_Task details:_
Copy out the data between the lines holding "Select the white-haired Lv330 hero card" and "coord(397,52)", inclusive, with no changes.
== == ==
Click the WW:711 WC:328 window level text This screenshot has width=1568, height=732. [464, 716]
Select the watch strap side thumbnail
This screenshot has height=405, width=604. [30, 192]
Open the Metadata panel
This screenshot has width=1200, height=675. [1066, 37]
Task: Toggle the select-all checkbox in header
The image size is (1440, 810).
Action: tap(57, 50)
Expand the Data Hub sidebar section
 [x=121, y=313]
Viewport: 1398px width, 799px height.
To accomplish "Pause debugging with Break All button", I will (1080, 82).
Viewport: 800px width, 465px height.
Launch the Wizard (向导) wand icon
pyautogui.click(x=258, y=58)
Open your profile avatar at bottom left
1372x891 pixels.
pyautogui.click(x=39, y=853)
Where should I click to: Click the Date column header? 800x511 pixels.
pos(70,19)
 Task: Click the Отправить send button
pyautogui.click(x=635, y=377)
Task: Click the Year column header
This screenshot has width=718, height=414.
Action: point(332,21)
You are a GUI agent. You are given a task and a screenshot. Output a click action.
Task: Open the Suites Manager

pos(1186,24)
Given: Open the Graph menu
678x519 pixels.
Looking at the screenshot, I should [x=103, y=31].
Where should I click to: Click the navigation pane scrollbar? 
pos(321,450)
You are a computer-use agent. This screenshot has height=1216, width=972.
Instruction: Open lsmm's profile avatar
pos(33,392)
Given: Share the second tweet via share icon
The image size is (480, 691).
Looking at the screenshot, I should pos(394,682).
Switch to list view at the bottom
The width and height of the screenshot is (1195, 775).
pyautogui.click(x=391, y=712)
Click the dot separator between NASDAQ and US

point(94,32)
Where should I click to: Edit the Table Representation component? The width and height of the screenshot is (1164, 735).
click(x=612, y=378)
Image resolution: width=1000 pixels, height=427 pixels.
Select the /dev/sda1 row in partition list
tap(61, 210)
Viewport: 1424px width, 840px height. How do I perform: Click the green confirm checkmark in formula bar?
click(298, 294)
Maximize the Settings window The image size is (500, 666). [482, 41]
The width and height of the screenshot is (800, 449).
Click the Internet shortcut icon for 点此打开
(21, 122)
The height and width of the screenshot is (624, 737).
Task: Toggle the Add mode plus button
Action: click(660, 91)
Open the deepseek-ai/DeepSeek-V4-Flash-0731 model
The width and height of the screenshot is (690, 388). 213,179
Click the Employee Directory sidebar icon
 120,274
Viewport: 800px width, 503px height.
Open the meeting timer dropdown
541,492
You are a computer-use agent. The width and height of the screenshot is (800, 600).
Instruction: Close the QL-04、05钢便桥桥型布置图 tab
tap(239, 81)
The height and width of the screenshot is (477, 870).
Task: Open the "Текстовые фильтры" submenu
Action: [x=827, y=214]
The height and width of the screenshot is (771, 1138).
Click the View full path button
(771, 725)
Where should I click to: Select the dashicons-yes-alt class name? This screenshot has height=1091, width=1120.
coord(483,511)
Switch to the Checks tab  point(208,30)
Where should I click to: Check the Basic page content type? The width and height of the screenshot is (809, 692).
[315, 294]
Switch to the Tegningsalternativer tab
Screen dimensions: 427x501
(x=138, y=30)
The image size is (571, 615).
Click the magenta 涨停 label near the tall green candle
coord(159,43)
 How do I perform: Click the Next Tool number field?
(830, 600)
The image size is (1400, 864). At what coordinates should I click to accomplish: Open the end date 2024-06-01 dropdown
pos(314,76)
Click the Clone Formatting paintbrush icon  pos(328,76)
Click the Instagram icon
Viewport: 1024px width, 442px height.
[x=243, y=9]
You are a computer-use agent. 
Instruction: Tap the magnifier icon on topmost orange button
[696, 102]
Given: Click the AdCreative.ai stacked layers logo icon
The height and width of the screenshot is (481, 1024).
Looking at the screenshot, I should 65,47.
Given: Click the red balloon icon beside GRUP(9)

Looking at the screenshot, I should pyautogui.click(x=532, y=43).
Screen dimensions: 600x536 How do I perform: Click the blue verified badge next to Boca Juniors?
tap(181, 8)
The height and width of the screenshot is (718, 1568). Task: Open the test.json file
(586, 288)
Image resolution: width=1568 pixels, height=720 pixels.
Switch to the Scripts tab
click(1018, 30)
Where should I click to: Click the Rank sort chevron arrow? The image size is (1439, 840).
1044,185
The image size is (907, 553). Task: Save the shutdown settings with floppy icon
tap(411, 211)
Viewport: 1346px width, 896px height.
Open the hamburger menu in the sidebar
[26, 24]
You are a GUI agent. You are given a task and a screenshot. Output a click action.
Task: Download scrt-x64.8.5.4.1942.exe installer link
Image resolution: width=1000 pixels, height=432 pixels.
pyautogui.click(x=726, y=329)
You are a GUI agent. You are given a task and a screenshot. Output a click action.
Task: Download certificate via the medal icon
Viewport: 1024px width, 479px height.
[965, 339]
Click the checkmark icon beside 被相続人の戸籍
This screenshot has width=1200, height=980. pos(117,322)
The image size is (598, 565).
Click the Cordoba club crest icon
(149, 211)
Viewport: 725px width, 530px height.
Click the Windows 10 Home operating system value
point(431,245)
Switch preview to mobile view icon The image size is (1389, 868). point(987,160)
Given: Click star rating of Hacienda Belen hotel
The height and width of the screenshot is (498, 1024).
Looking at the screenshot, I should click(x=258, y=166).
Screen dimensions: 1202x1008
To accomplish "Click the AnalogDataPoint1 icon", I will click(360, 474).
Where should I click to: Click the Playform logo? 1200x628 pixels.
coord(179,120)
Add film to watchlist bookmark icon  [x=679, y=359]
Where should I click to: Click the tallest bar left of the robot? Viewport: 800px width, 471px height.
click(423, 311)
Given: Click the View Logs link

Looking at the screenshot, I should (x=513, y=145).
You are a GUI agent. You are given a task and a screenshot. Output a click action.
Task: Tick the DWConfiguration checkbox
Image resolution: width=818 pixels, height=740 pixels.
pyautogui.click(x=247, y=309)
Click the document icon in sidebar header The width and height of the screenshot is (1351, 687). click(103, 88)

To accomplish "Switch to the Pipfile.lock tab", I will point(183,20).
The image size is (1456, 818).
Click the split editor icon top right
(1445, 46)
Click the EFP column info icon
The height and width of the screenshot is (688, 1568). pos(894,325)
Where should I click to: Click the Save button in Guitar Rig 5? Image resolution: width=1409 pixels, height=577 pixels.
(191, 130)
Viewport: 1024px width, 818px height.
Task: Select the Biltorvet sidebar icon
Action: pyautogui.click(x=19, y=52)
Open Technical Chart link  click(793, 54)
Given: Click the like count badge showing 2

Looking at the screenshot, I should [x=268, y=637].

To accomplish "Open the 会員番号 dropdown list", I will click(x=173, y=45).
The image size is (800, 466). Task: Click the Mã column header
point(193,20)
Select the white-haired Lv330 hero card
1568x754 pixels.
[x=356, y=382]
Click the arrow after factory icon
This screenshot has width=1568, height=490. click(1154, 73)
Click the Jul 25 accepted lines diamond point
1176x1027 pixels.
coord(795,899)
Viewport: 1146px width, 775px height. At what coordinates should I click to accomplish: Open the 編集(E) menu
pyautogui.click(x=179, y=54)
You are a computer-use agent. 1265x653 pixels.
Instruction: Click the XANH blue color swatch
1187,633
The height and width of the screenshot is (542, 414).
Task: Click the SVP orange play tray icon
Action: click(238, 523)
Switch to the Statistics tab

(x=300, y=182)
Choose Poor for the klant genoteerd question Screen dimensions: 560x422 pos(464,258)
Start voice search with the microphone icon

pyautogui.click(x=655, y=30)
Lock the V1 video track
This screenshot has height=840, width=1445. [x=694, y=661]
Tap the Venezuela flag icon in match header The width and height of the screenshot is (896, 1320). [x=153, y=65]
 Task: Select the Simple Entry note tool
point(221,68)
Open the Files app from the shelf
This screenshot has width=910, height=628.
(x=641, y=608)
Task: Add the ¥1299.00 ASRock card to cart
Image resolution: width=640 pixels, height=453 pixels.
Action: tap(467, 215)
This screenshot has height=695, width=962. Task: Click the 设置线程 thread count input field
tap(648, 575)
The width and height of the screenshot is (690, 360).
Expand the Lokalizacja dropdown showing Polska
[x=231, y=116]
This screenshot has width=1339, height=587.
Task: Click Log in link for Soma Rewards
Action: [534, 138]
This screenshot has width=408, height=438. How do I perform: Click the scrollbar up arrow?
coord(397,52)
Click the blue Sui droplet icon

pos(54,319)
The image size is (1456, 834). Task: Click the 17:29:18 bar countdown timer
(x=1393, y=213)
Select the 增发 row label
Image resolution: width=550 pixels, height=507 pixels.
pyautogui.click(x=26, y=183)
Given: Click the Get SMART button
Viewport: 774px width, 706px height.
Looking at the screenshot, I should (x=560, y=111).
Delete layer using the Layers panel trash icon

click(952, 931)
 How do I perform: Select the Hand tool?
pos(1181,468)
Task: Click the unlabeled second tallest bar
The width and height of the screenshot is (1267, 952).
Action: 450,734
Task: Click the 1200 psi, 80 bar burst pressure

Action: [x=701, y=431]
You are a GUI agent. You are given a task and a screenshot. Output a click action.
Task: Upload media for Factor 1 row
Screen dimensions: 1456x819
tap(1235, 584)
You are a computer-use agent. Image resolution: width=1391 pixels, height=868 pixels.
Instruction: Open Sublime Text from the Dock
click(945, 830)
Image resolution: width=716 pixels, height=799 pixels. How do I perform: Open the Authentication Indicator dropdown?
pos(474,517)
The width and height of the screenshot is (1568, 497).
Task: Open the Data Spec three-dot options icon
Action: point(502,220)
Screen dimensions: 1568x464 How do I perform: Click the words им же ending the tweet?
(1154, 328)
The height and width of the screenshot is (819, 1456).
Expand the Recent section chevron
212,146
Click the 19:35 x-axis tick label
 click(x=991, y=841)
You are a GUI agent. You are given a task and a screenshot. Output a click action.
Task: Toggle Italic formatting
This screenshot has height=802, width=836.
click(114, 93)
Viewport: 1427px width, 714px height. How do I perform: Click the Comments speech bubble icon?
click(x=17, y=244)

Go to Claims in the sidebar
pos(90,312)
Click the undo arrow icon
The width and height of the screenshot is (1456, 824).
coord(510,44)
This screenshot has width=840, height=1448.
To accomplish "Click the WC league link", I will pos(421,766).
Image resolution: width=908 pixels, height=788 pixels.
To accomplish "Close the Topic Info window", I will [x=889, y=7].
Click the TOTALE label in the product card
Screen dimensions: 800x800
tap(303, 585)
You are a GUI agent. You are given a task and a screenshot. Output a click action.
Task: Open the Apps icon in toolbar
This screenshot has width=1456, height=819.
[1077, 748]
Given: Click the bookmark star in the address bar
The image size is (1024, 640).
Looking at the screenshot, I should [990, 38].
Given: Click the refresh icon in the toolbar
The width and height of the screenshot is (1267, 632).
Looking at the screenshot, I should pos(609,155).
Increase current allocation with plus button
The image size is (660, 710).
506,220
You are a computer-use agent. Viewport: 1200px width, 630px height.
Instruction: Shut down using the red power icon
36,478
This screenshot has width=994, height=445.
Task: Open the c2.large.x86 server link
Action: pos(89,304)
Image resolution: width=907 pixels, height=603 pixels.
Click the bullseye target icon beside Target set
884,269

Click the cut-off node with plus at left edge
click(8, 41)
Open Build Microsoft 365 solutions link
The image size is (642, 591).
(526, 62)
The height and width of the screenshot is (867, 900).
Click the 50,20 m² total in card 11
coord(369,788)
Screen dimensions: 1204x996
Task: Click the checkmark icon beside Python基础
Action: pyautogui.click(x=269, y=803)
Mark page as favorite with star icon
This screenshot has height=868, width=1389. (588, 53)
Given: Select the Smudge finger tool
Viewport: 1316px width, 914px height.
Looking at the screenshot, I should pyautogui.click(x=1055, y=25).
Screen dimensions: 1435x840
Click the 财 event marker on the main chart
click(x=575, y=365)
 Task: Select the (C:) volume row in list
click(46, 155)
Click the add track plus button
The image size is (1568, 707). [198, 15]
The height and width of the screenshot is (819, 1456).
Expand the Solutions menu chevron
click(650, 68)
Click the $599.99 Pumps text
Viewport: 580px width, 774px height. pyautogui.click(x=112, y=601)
== == ==
_Written answer:_
Select the white-haired Lv330 hero card
1568x754 pixels.
[x=356, y=382]
Click the arrow after factory icon
This screenshot has width=1568, height=490. click(1154, 73)
Click the Jul 25 accepted lines diamond point
1176x1027 pixels.
coord(795,899)
Viewport: 1146px width, 775px height. At what coordinates should I click to accomplish: Open the 編集(E) menu
pyautogui.click(x=179, y=54)
You are a computer-use agent. 1265x653 pixels.
Instruction: Click the XANH blue color swatch
1187,633
The height and width of the screenshot is (542, 414).
Task: Click the SVP orange play tray icon
Action: click(238, 523)
Switch to the Statistics tab

(x=300, y=182)
Choose Poor for the klant genoteerd question Screen dimensions: 560x422 pos(464,258)
Start voice search with the microphone icon

pyautogui.click(x=655, y=30)
Lock the V1 video track
This screenshot has height=840, width=1445. [x=694, y=661]
Tap the Venezuela flag icon in match header The width and height of the screenshot is (896, 1320). [x=153, y=65]
 Task: Select the Simple Entry note tool
point(221,68)
Open the Files app from the shelf
This screenshot has width=910, height=628.
(x=641, y=608)
Task: Add the ¥1299.00 ASRock card to cart
Image resolution: width=640 pixels, height=453 pixels.
Action: tap(467, 215)
This screenshot has height=695, width=962. Task: Click the 设置线程 thread count input field
tap(648, 575)
The width and height of the screenshot is (690, 360).
Expand the Lokalizacja dropdown showing Polska
[x=231, y=116]
This screenshot has width=1339, height=587.
Task: Click Log in link for Soma Rewards
Action: [534, 138]
This screenshot has width=408, height=438. How do I perform: Click the scrollbar up arrow?
coord(397,52)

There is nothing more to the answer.